Moodle™ fleet monitoring
Know about problems before your users do.
Your Moodle site checks itself only when someone looks. Sentinel watches it continuously — from the outside and the inside — and tells you the moment something needs attention.
5-minute setup · no agents on your server · cancel any time
from: Sentinel <alerts@…> · 02:14
⚠ learn.brightpath.org — site down
Unreachable since 02:11 (3 consecutive failures). We'll tell you when it recovers.
How it works
Five minutes. No agents, no firewall changes.
Install the free plugin
Install the open-source Sentinel plugin (local_sentinel, GPLv3) on your Moodle site — it's useful on its own, and you control exactly what data is shared.
Paste one connection code
We send you a one-line provisioning code.
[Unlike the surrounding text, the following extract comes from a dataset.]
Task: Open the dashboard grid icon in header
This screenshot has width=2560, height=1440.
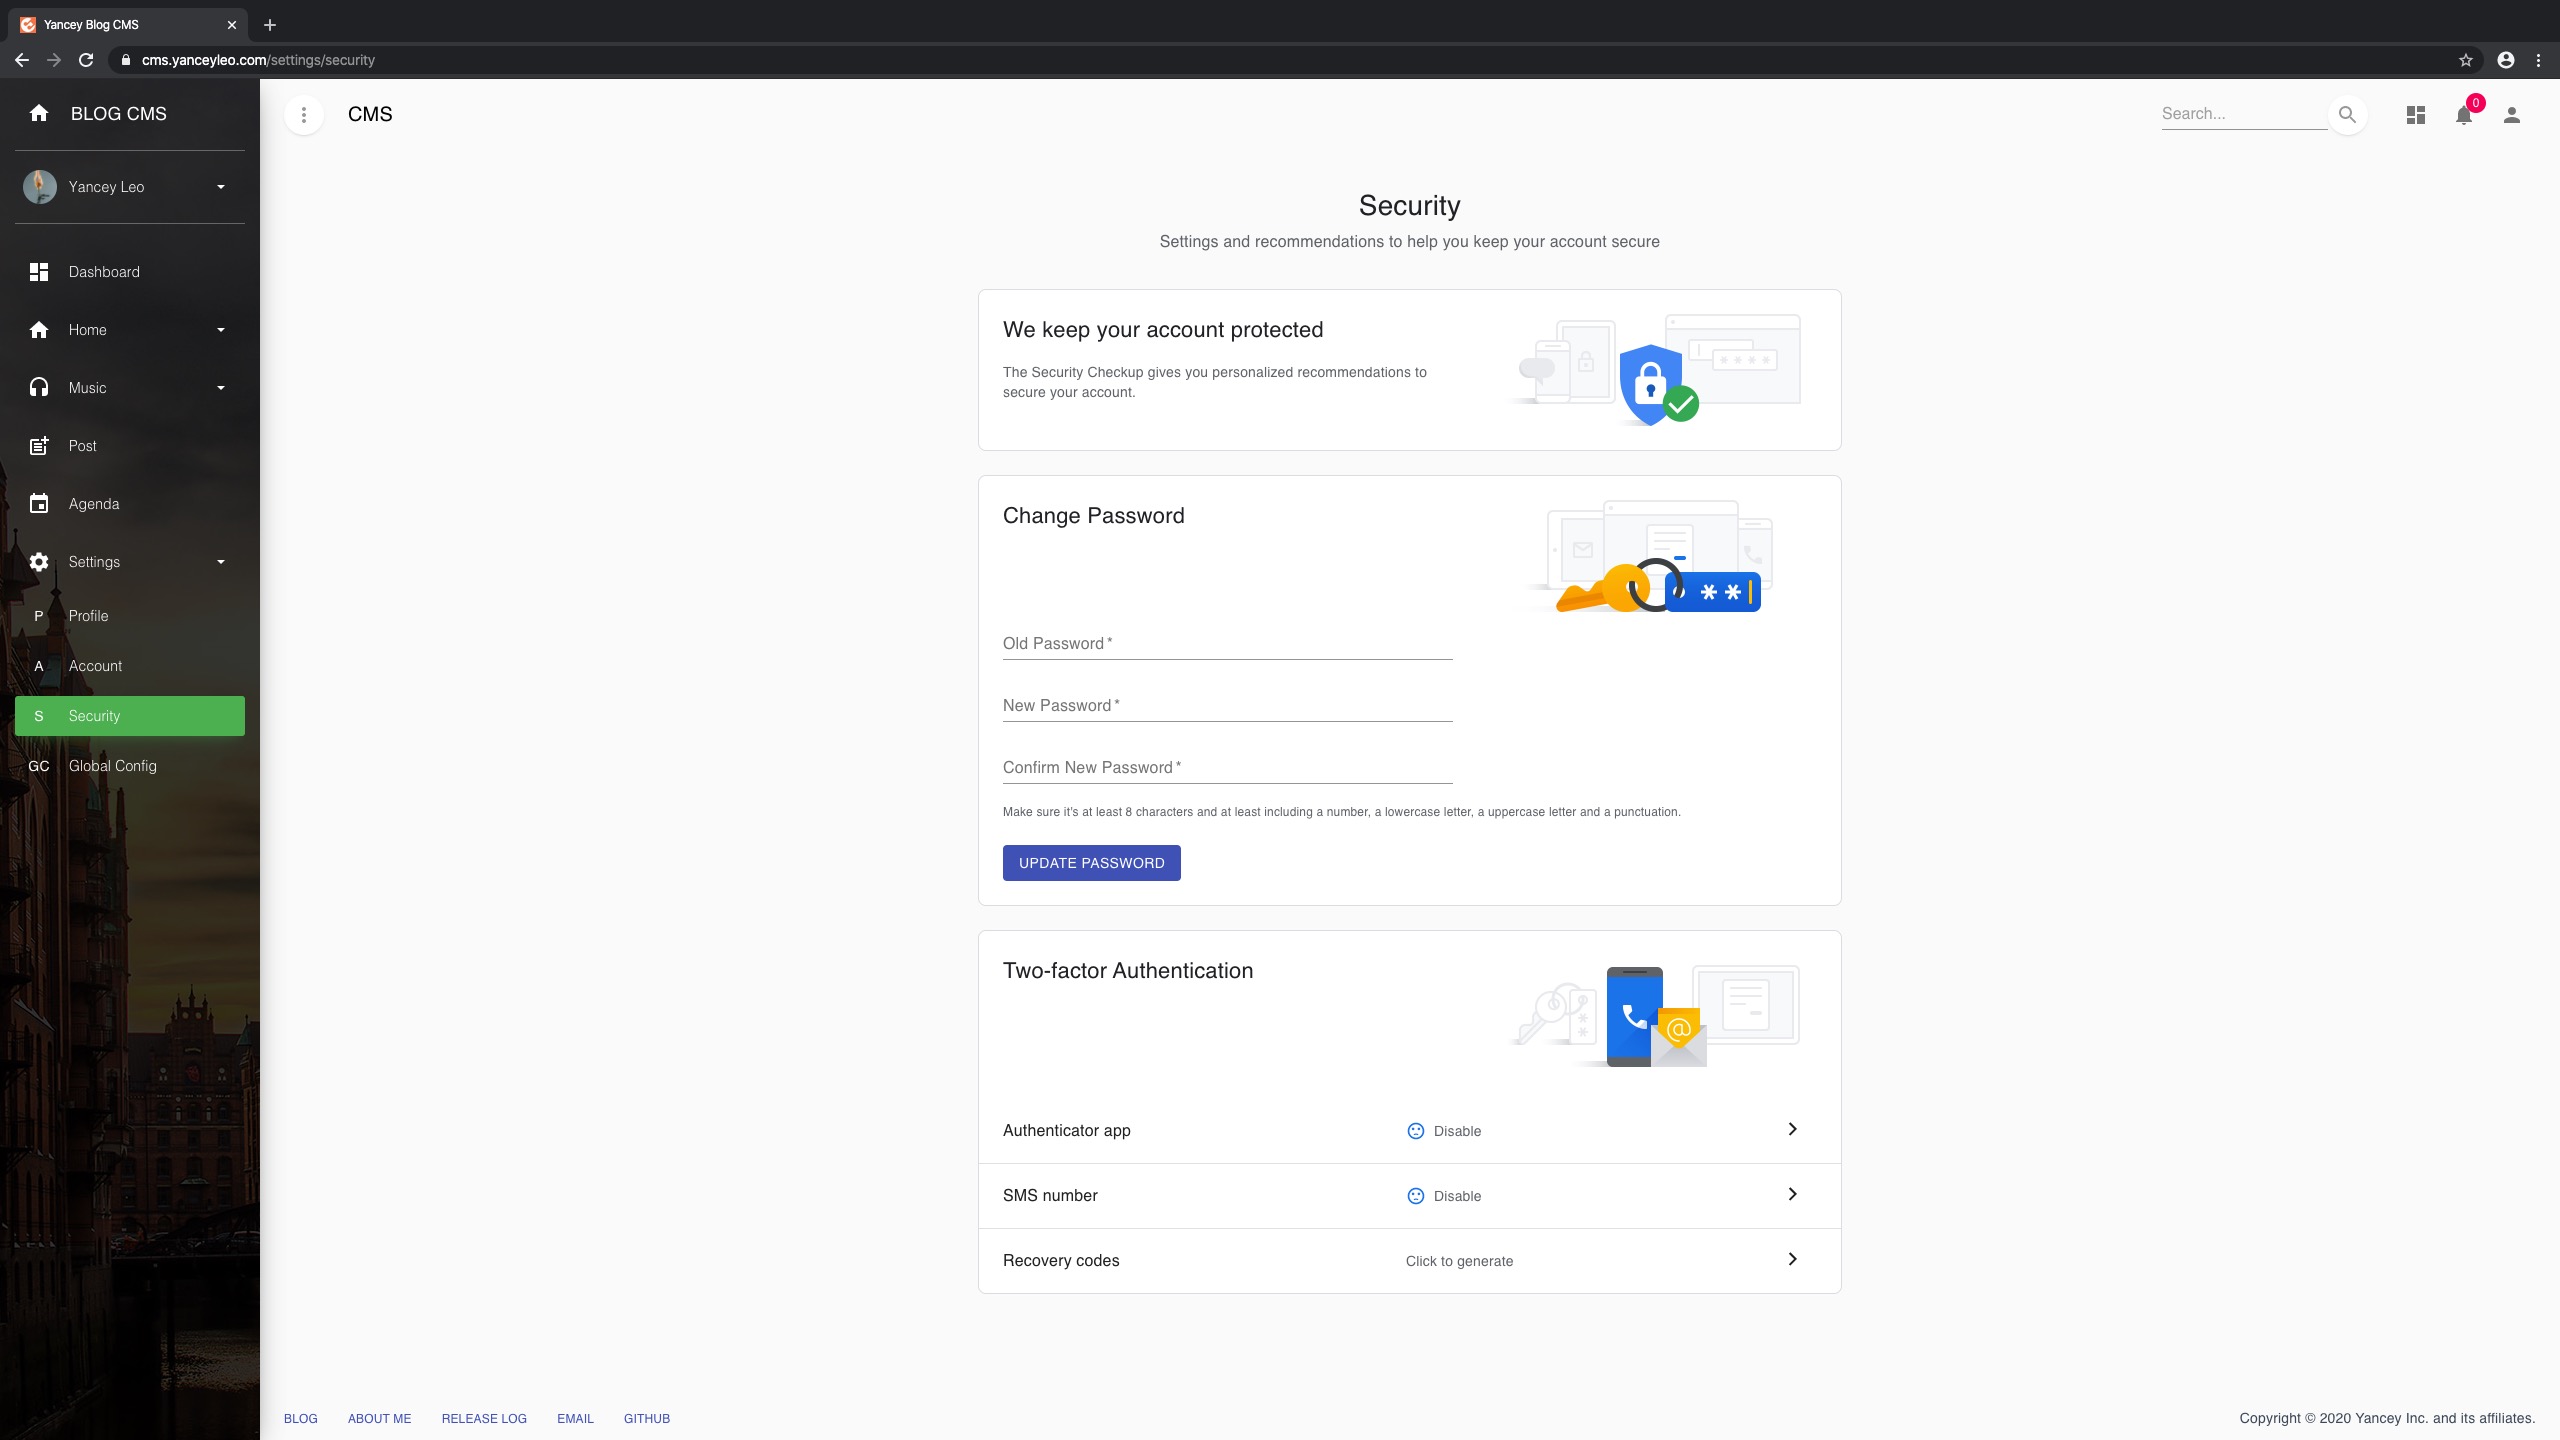Action: [2415, 115]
Paste it into the plugin's Connect page — that's the whole setup.
We start watching
Uptime checks every 5 minutes, full health snapshots on a schedule, alerts the moment something changes — and a weekly report in your inbox.
Why monitoring, not just a plugin
A plugin can answer. Only a service can notice.
The free Sentinel plugin shows you everything about your site — when you load the page. Four things can't be delivered from inside the site at all:
01 / AttentionSomeone is watching at 2am
Everything the plugin can tell you exists only when someone loads the page. Nobody loads an admin page at 2am, on vacation, or during the week a TLS certificate quietly expires. Sentinel's product is noticing — it works when no one is paying attention.
02 / Vantage pointWatching from the outside
A plugin runs inside the site — when the site is down, the plugin is down with it. Uptime, response time, "down since 3:12am", maintenance-vs-outage classification: these are impossible locally, not withheld.
03 / MemoryRemembering what changed
Every plugin page load is amnesiac. Trends, uptime percentages, "what changed since last month", a record you can show an auditor — Sentinel remembers; a plugin sees only now.
04 / ContextKnowledge beyond your site
Security-release classification, PHP/database/OS end-of-life dates, Moodle release requirements, your whole fleet on one page — and a human organization watching it for you, accountable for it.
"The plugin is a blood-pressure cuff; the service is the cardiologist who checks the readings daily and calls you."
What you get
Everything that should wake someone up — and nothing that shouldn't.
Security currency
You'll know as soon as your site is behind on a Moodle security release. Same for expiring TLS certificates, stalled cron, and failing backups.
Uptime, done honestly
Checks every 5 minutes, with maintenance windows correctly excluded — an alert, not a surprise, when the site goes down at 2am.
Stack end-of-life
PHP, database, and operating system lifecycles tracked against published end-of-life dates — you hear about it months before it's urgent.
A weekly report you'll read
Uptime, security status, pending updates, active-user numbers, backups, certificates, and everything that changed that week. If you answer to a board or an auditor, this is the page you forward.
Alerts that resolve themselves
When an issue clears, you're told that too. No dashboards to babysit, no noise — email only when something changes.
You control the data
Operational facts only — versions, check results, counts. No course content, no user names or emails, and you can withhold any category from sharing.